Cheater gets into top med school despite minister’s ban

A student who was caught cheating on a state exam has managed to get into a top Russian university, despite an admission ban from the education minister himself.

The cheating scandal broke out in the middle of June, when eight students from leading technical institutes were caught taking math exams for graduating students.

The impersonators were expelled and the exam results annulled, but as journalists found out, the students were allowed to retake the exam after their parents pointed out there was no legislation in place to prohibit the students from retaking the exam.

One of them was caught cheating again, while the others got fairly unimpressive grades. Still, a low grade in math was enough for one of them to get into a top medical school.

Apparently he managed to score a perfect 100 in the hardest chemistry exam.

This is not the first scandal surrounding this year’s graduation exams. The head of Russia’s leading medical school was fired after a young IT specialist busted a corruption scheme used to help “wanted” students enter the institute.

The young man found out that more than 75 percent of the university’s applicants were “dead souls” with fake state exam certificates.

Those “students” entered the university straightaway within the so-called first wave of applicants – the ones with the highest exam scores.

Other students who had lower scores saw that there was no chance of entering the university and left the competition.

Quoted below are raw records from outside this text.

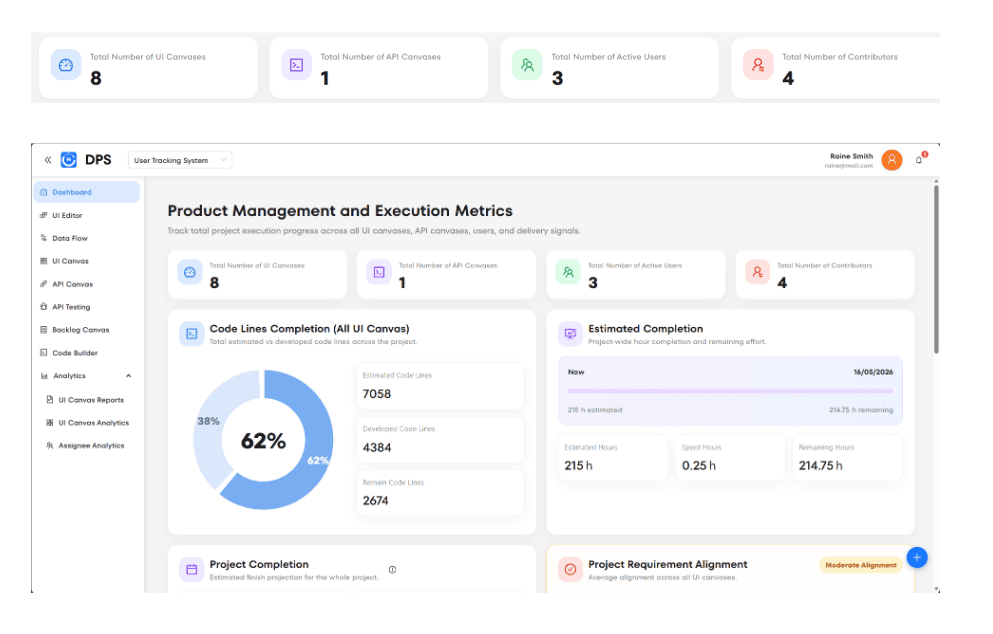The image size is (993, 634).
Task: Click the notification bell icon
Action: pos(918,159)
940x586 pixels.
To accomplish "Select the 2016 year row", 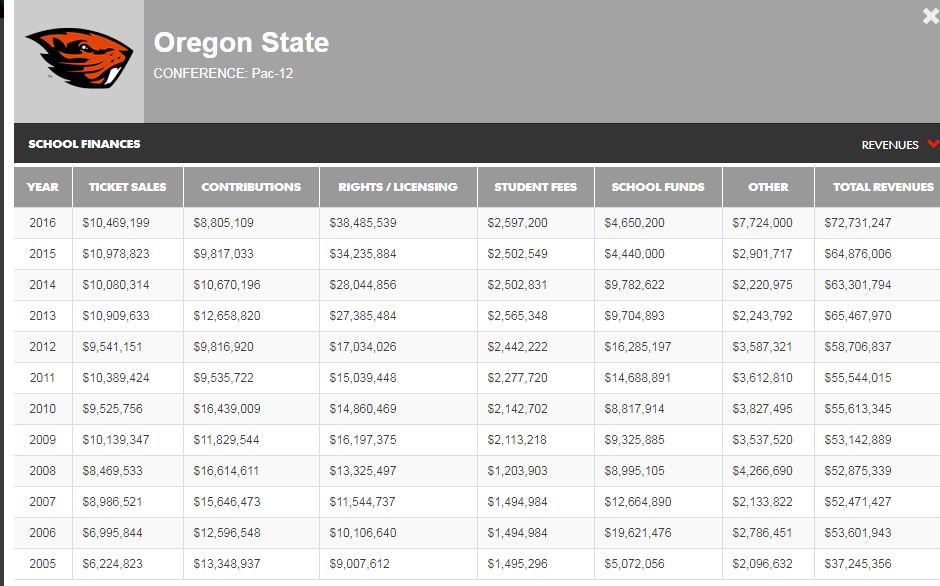I will coord(477,223).
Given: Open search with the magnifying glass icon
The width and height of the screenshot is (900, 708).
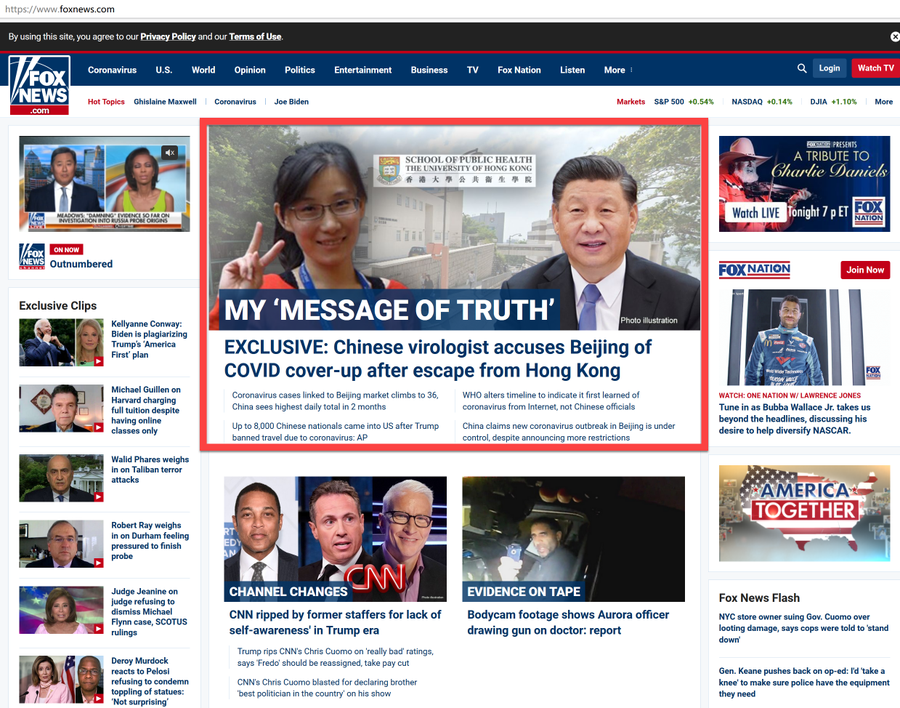Looking at the screenshot, I should pyautogui.click(x=802, y=69).
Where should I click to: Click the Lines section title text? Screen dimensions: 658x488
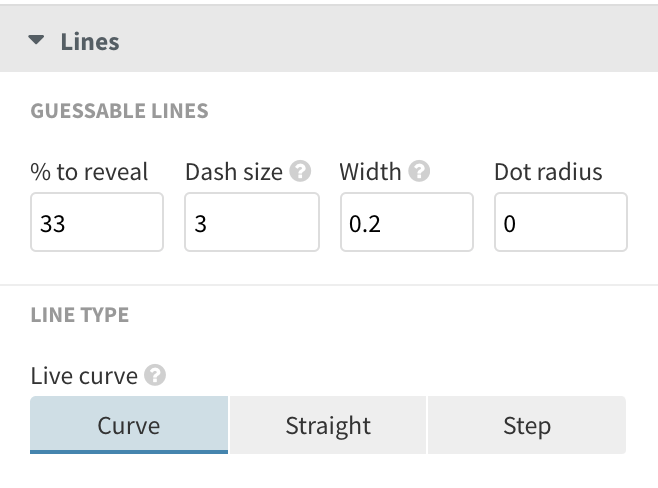pos(90,42)
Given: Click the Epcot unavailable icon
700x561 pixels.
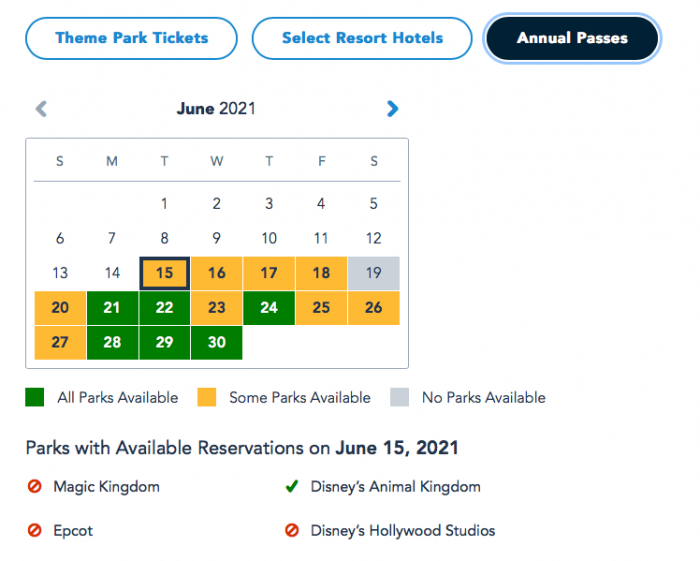Looking at the screenshot, I should tap(36, 531).
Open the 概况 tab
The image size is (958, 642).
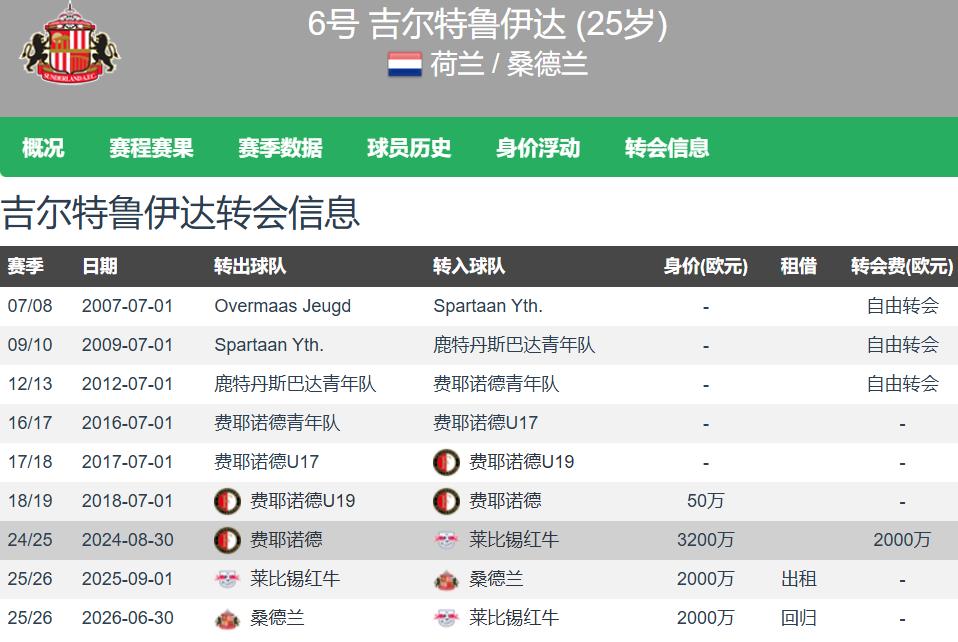43,148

In doing so, they cleared the way for students who had lower scores but had paid bribes to university administrators.

Earlier it was alleged that more than 20,000 graduating students used the social networking website Vkontakte to share exam answers.

As the state exams are taken throughout Russia at the same time in every single region of the country, students in Moscow or St. Petersburg had many hours to read what questions were going to be asked and to get ready for the test.

The Unified State Exam has long been subject to heated debate. The fact that it is a multiple-choice exam, unlike the oral and written exams of previous years, has raised questions about whether it is the right way to test students.